Even for the commentators whose job it is to follow these things, tracking the progress of special counsel Robert Mueller’s ongoing and wide-ranging investigation into potential election crimes committed by the Trump campaign has been no easy task. Mueller has run a tight ship, reeling out information at his own methodical pace and permitting few leaks; and the investigation has become so broad—to date, 33 individuals or companies have been charged with or pled guilty to crimes—that it’s often been hard to remember its origins and purpose. The investigation’s bewildering complexity is in some ways an advantage to the president, whose message is simple: He did nothing wrong, and the Democrats and the Fake News Media are trying to bring him down out of pure spite.
That’s precisely why the sentencing memorandums filed by prosecutors on Friday are so important: They condense the facts, the ones we know anyway, into a single narrative easy to understand. The two memos in question were filed Friday afternoon by prosecutors for both Mueller and the U.S. Attorney’s Office of the Southern District of New York (SUDY), and concerned the crimes of President Trump’s longtime personal attorney and fixer Michael Cohen. Trump exploded on Twitter when law enforcement first began poking around Cohen last May, and now it’s easy to see why: The reports assert that Trump both directed Cohen to buy the silence of women claiming to have had sexual affairs with the candidate and used him as a go-between to conduct business deals in Russia far into his presidential campaign—deals that both Cohen and Trump claimed were scotched long before they were.
The documents are, even for those skeptical of the left’s “collusion” narrative, deeply incriminating.
Consider the hush-money payments Cohen made to porn stars Stormy Daniels and Karen McDougal prior to the 2016 presidential election. When these payments were first reported earlier this year, Trump denied that he had known of them at the time. But in their memo, SDNY prosecutors are unequivocal: “Cohen coordinated his actions with one or more members of the campaign, including through meetings and phone calls, about the fact, nature, and timing of the payments. In particular, as Cohen himself has now admitted, with respect to both payments, he acted in coordination with and at the direction of Individual-1.” Individual 1 is Donald Trump.
Prosecutors further contradict Trump’s later assertion that Cohen was reimbursed via a “monthly retainer” when they allege the Trump Organization attempted fraudulently to disguise the reimbursements: “At the instruction of an executive for the Company, Cohen sent monthly invoices to the Company … falsely indicating that the invoices were being sent pursuant to a ‘retainer agreement.’ The Company then falsely accounted for these payments as ‘legal expenses.’ In fact, no such retainer agreement existed and these payments were not “legal expenses” . . . but were reimbursement payments.’”
Whatever the legal consequences of these fraudulent payments, their revelation chronicles lie after lie by Trump and his associates. It’s worth pointing out, too, that these accusations originate from SDNY’ acting U.S. attorney Rob Khuzami, not Mueller.
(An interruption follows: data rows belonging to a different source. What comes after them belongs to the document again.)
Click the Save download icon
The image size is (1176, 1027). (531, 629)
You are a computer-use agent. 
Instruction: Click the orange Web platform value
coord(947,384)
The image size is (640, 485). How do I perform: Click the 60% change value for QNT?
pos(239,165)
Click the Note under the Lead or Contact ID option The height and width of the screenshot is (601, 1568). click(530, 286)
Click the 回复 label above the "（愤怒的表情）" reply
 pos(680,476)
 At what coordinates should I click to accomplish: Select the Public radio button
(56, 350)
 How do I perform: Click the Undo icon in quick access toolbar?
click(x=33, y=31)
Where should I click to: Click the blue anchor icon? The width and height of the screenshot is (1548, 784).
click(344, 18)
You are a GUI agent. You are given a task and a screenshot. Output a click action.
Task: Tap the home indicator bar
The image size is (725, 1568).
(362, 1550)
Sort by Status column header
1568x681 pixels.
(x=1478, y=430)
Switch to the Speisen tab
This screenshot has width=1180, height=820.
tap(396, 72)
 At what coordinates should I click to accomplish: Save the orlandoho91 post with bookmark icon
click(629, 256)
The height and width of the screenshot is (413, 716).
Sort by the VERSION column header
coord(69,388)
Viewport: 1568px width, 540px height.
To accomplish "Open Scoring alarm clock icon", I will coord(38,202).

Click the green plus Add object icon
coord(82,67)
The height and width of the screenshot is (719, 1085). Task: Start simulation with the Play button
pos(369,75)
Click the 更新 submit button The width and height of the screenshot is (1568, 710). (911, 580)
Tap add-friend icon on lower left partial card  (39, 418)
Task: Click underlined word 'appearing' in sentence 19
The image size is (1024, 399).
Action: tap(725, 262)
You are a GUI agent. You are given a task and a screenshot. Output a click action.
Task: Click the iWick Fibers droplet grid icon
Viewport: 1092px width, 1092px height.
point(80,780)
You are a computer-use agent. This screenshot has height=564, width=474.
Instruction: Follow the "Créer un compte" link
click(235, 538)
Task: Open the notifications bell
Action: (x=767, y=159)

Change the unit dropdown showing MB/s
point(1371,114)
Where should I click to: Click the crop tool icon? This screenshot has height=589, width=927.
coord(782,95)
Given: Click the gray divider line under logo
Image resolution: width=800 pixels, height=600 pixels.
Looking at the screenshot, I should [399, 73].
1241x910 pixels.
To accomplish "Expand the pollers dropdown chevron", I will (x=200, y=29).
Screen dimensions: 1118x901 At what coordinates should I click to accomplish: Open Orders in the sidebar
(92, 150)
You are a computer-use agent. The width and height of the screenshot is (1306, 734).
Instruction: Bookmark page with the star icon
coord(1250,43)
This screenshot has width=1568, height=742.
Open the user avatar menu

The president’s complaints about Mueller are irrelevant here.
The other memo, the one filed by the Special Counsel’s Office, details the repeated lies Cohen told both to Congress and to investigators about a business project in Russia he was working on Trump’s behalf during the 2016 campaign. In the memo, prosecutors assert that these lies were told with the express purpose of heading off the investigation into Russian election meddling: “The defendant admitted he told these lies—which he made publicly and in submissions to Congress—in order to (1) minimize links between the Moscow Project and Individual 1 and (2) give the false impression that the Moscow Project had ended before the Iowa caucus and the first presidential primaries, in hopes of limiting the ongoing Russia investigations being conducted by Congress and the SCO.”
Prosecutors also give the lie to Trump’s assertion last week that his business deals were immaterial to the Russia investigation: “The defendant’s false statements obscured the fact that the Moscow Project was a lucrative business opportunity that sought, and likely required, the assistance of the Russian government. If the project was completed, the Company could have received hundreds of millions of dollars from Russian sources in licensing fees and other revenues. The fact that Cohen continued to work on the project and discuss it with Individual 1 well into the campaign was material to the ongoing congressional and SCO investigations, particularly because it occurred at a time of sustained efforts by the Russian government to interfere with the U.S. presidential election.”
Finally, Mueller’s memo reveals several new pieces of testimony from Cohen, most notably a late 2015 phone call with “a Russian national who claimed to be a ‘trusted person’ in the Russian Federation who could offer the campaign ‘political synergy’ and ‘synergy on a government level.’” Cohen recalled that this Russian “repeatedly proposed a meeting between Individual 1 and the President of Russia,” Mueller’s prosecutors write. The Russian told Cohen that “such a meeting could have a ‘phenomenal’ impact ‘not only in political but in a business dimension as well,’ referring to the Moscow project, because there is ‘no bigger warranty in any project than consent of [the President of Russia].’”
Whether this amounts to “collusion” with the Russian government to win the election remains unclear. It’s not obvious from the filing that this Russian was in a position to facilitate such collusion and many details of the charges remain redacted. But Mueller appears to believe some coordination took place between the Trump campaign and Russian officials. We already knew, in any case, that Russian operatives tried hard to influence the election, and that top campaign officials—Trump’s son, son-in-law, and campaign manager—were eager to listen. “If it’s what you say,” Donald Trump Jr. wrote in an email after it was suggested the Russians wanted to provide the campaign with “dirt” on Hillary Clinton, “I love it.”
It is a commonplace, in the Trump era, to say that the old criteria of decency and honor no longer appear to apply. The president’s mendacity is so aggressive, his malfeasance so common, that his everyday behavior no longer surprises and these days rarely elicits condemnation from other Republicans. But it’s worth remembering that high-ranking public officials have resigned from office for doing far less than what Donald Trump is credibly accused of doing in these legal documents. For all of the Trump-Russia story’s confusion and complication, that much, at least, is simple.